Selama berlakunya UU Pencegahan dan Pemberantasan Perusakan Hutan (UU PPPH) sejak tahun 2013, Pusat Pemantauan Pelaksanaan Undang-Undang Sekretariat Jenderal DPR RI menemukan permasalahan utama dan mendasar terkait dengan pelaksanaan UU PPPH, antara lain:
a. Isu Utama per aspek
Dalam pelaksanaannya terdapat beberapa permasalahan dan hambatan yang dianalisis melalui pembagian 5 (lima) aspek yaitu Aspek Substansi Hukum, Aspek Struktur Hukum/Kelembagaan, Aspek Sarana dan Prasarana, Aspek Pendanaan dan Aspek Budaya Hukum.
b. Putusan MK
UU PPPH telah 3 (tiga) kali dilakukan pengujian di Mahkamah Konstitusi (MK) yaitu Perkara Nomor 95/PUU-XII/2014, Perkara Nomor 139/PUU-XIII/2015, dan Perkara Nomor 69/PUU-XIV/2016 dari Perkara tersebut tidak terdapat permohonan yang dikabulkan oleh MK.
c. Prolegnas
-
Provinsi Jambi, Lampung dan Jawa Tengah (Semarang)

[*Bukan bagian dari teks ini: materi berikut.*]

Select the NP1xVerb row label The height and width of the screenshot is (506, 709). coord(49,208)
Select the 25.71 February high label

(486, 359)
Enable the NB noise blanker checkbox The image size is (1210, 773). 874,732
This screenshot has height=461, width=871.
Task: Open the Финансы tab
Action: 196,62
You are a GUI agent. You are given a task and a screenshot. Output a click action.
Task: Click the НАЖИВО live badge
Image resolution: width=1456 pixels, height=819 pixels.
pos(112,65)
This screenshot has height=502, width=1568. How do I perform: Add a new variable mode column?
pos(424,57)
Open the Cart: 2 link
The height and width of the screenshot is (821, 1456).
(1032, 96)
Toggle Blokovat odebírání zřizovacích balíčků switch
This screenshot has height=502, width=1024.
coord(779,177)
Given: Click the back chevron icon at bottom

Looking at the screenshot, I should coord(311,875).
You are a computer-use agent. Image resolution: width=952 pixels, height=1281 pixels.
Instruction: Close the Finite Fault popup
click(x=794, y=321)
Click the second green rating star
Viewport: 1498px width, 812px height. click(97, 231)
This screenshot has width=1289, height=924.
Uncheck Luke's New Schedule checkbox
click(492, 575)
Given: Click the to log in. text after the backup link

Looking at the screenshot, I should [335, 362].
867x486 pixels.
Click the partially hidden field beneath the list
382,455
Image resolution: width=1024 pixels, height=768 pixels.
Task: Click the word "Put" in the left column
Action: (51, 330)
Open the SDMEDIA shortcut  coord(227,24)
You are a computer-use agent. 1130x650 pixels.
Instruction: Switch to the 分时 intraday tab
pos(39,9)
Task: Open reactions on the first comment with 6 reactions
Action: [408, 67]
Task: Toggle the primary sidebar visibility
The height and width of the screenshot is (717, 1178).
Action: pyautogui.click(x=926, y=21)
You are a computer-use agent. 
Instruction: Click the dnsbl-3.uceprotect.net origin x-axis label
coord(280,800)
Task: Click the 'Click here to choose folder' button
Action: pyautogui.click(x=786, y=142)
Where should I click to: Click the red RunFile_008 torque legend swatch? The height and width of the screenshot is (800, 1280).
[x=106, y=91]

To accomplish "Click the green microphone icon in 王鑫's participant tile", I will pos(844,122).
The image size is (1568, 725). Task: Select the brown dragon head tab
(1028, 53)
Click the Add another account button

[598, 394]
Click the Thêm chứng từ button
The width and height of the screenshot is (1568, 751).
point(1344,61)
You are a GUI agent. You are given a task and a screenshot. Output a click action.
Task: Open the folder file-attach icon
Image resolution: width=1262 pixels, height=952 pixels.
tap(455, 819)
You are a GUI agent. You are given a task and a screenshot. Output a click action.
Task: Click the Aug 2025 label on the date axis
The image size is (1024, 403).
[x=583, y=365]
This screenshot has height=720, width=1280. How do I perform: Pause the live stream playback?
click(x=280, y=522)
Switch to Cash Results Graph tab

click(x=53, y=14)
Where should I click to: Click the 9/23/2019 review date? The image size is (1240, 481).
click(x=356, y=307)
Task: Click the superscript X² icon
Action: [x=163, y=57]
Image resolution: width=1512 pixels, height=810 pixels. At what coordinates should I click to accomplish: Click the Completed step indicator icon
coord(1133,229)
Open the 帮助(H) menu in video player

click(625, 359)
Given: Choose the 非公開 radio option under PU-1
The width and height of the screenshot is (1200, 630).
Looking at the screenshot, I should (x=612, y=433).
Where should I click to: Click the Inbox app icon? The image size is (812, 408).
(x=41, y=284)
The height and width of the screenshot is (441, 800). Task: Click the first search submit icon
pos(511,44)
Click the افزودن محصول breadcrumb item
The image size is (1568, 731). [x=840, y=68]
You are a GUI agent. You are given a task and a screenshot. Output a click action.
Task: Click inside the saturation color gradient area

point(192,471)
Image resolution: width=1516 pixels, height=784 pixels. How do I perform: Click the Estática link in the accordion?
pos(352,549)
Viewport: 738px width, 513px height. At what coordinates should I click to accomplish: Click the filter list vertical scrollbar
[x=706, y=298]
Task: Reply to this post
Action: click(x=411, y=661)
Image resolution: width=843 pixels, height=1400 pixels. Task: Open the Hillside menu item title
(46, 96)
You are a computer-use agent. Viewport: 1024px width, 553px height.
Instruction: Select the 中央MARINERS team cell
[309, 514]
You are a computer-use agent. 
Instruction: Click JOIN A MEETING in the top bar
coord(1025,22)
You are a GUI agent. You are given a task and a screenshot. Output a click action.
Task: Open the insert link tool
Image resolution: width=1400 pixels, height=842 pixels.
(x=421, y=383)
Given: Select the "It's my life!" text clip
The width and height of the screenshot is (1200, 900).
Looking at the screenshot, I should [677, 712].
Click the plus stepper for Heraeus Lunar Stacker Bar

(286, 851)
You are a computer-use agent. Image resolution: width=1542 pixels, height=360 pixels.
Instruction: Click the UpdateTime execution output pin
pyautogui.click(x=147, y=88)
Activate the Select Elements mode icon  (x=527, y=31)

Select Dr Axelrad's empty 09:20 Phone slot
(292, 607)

Pelaksanaan UU PPPH sejak tahun 2013 terdapat permasalahan dalam implementasinya, antara lain:
a. Aspek Substansi Hukum
1) Pasal 1 angka 3 UU PPPH terkait Frasa “ataupun yang sedang diproses penetapannya oleh Pemerintah” menimbulkan ketidakjelasan dan ketidapastian hukum
2) Terkait frasa terorganisasi dan pengecualian terhadap masyarakat sekitar hutan dalam Pasal 1 angka 6 UU PPPH dan Pasal 11 ayat (1), ayat (2), dan ayat (3) UU PPPH masih menimbulkan multitafsir bagi APH dan belum mengakomodir permasalahan
3) Pasal 12 UU PPPH sebagaimana telah diubah oleh Pasal 37 angka 3 UU Cipta Kerja memiliki beberapa permasalahan terkait larangan kawasan hutan
4) Pasal 40 UU PPPH terkait penafsiran dari frasa “Barang Bukti Temuan dan Pengelolaan Barang Bukti” menimbulkan kerancuan dalam implementasinya
5) Penerapan ketentuan sanksi tidak berjalan efektif bagi perorangan ataupun korporasi
6) Pasal 39 UU PPPH terkait jangka waktu penyidikan yang tidak efisien
7) Adanya potensi disharmoni dengan peraturan perundang-undangan terkait, yakni Pasal 30 UU PPPH dengan UU TPPU mengenai kewenangan PPNS dan Pasal 5 dan Pasal 8 UU PPPH dengan UU Pemda mengenai kewenangan daerah
8) Penghapusan Ketentuan Terkait Hakim Ad Hoc dan Lembaga Pencegahan dan Pemberantasan Perusakan Hutan oleh UU Cipta Kerja
b. Aspek Kelembagaan/Struktur Hukum
1) Tujuan pencegahan dan pemberantasan perusakan hutan belum sepenuhnya dapat terwujud
2) Penegakan hukum dalam UU PPPH belum berjalan dengan baik
3) Kebijakan dalam pencegahan dan pemberantasan perusakan hutan belum berjalan efektif
4) Kurangnya koordinasi antara APH dalam pencegahan dan pemberantasan perusakan hutan
5) Permasalahan pal batas
6) Penghapusan ketentuan oleh UU Cipta Kerja
c. Aspek Sarana dan Prasarana
1) Kurangnya Sumber Daya Aparatur Penegak Hukum dalam menangani permasalahan perusakan hutan (Pasal 6 ayat (1) UU PPPH)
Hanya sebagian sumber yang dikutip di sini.